Of course, they are!  That’s not really a spoiler.  Eureka is (loosely) based on the real-life murder of Sir Harry Oakes, an American-born prospector who was thought to be one of the world’s richest men when he was brutally murdered in the 40s.  Jack is, of course, a stand-in for Oakes while Mayakofsky is based on Meyer Lansky, the mobster who many people suspect ordered Oakes’s murder.  Lansky was never charged with the crime.  Instead, Oakes’s son-in-law, Count Alfred de Marigny, was arrested and charged with the crime.  After a trial that made international news and was described as being “the trial of the century,” de Marigny was acquitted and the murder of Harry Oakes remains officially unsolved.

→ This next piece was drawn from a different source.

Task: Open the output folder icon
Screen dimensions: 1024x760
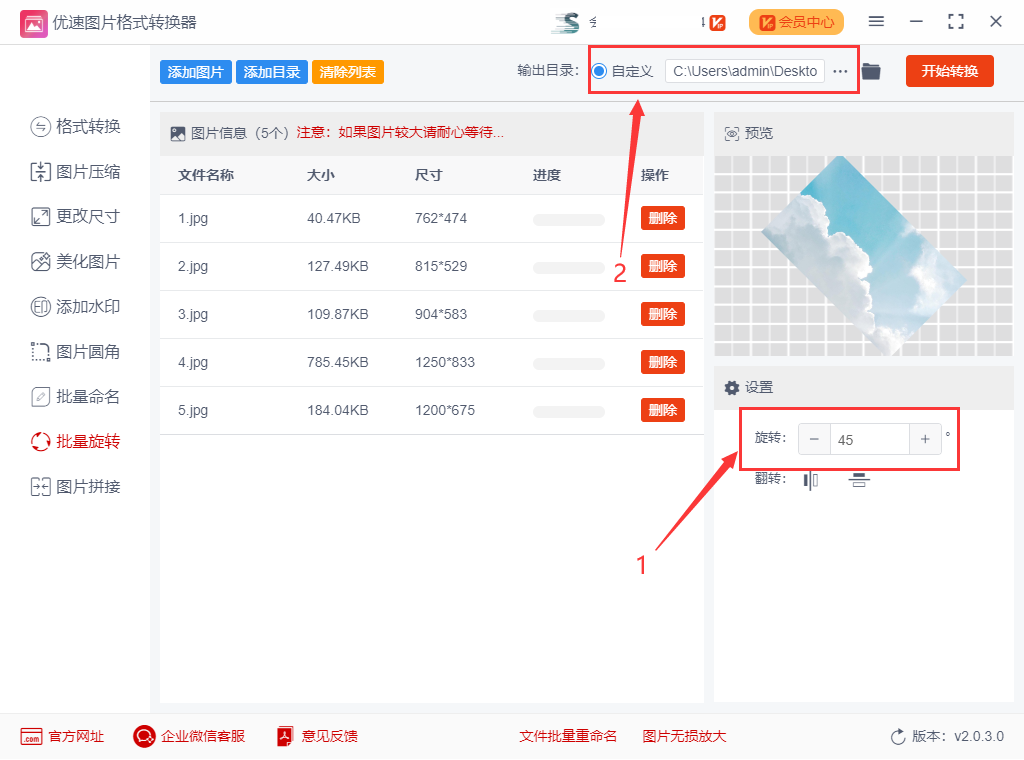Action: point(871,71)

It’s an interesting story and it seems like one that should perfectly translate to film.  Surprisingly though, Eureka doesn’t really do it justice.  The film was directed by one of the masters of cinematic surrealism, Nicolas Roeg.  Roeg, of course, is probably best remembered for films like Performance, Don’t Look Now, Walkabout, and The Man Who Fell To Earth.  As one might expect from a Roeg film, Eureka is visually stunning but, as a director, Roeg can’t seem to decide whether he’s more interested in Jack’s ennui or in all the soapy melodrama surrounding Jack’s murder.  As such, neither element of the film gets explored with any particular depth and the resulting film, while always watchable, still feels rather shallow and disjointed.  (After taking forever to reach the end of Jack’s story, Eureka then turns into a rather conventional courtroom drama.  Theresa Russell does get to utter the immortal line, “Did you cut off my father’s head?” but otherwise, it’s kind of dry.)  The film is at its strongest when Jack is just a prospector in Alaska.  The harsh landscape and the crazed dialogue is perfect for Roeg’s dream-like style.  Once the film moves to the Caribbean, it suffers the same fate that befell Jack when he become rich.  It loses its spark.

That said, Eureka has its moments.  Any film that features Gene Hackman, Mickey Rourke, Joe Pesci, Rutger Hauer, and Joe Spinell all acting opposite of each other is going to have at least a few scenes worth watching.  I particularly liked Pesci’s surprisingly subdued performance as Mayakofsky.  With everyone else in the film chewing every piece of scenery on the island, Pesci wisely underplays and is all the more menacing for it.  While Eureka ultimately doesn’t add up too much, it’s worth watching at least once for the cast.

Finally, my personal theory is that Harry Oakes’s murder had more to do with the Duke and Duchess of Windsor (formerly King Edward VIII and Wallis Simpson) than it did with Meyer Lansky.  (The Duke was the governor of the Bahamas at the time of Oakes’s murder.)  But that’s just my opinion.